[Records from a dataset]
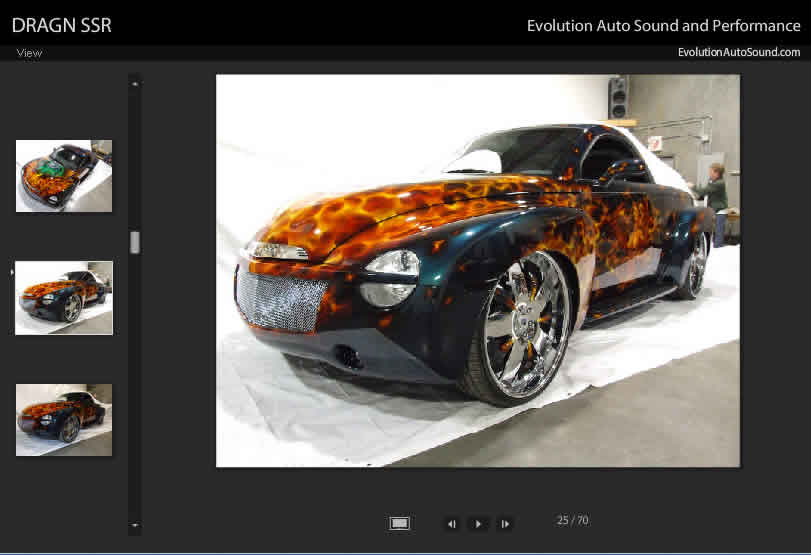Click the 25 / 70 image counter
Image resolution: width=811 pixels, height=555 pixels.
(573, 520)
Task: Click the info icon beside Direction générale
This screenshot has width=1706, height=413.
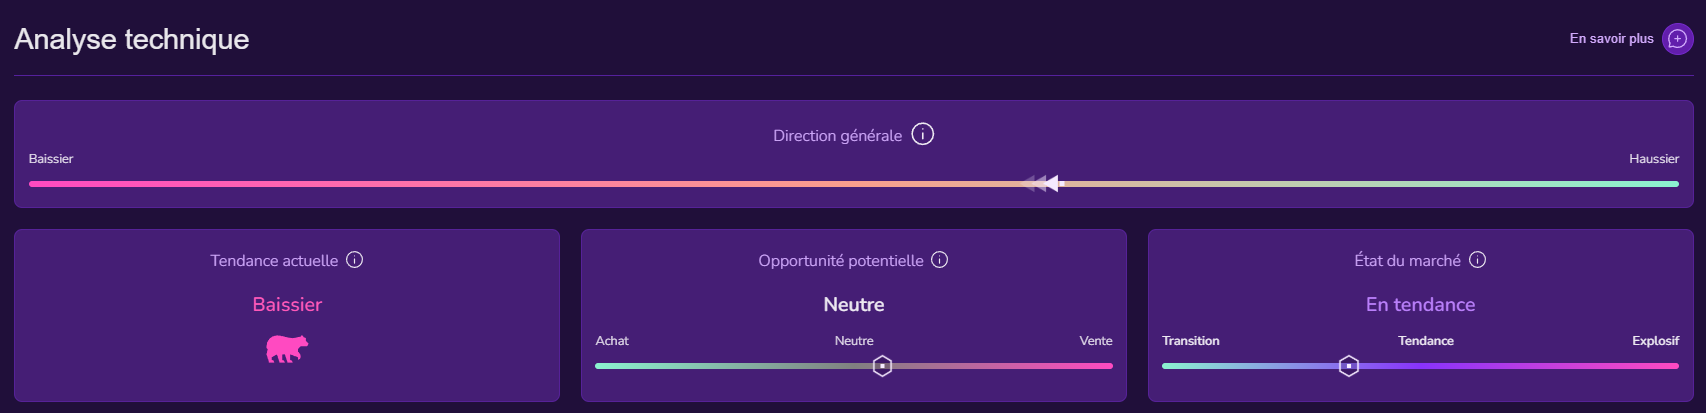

* _Work to be completed_
Could you set down, exactly as written, every line from the one with "Task: Click the" to the end of the data, both ends included? Leave out the pictures.

* _Your solution_
Task: Click the info icon beside Direction générale
This screenshot has width=1706, height=413.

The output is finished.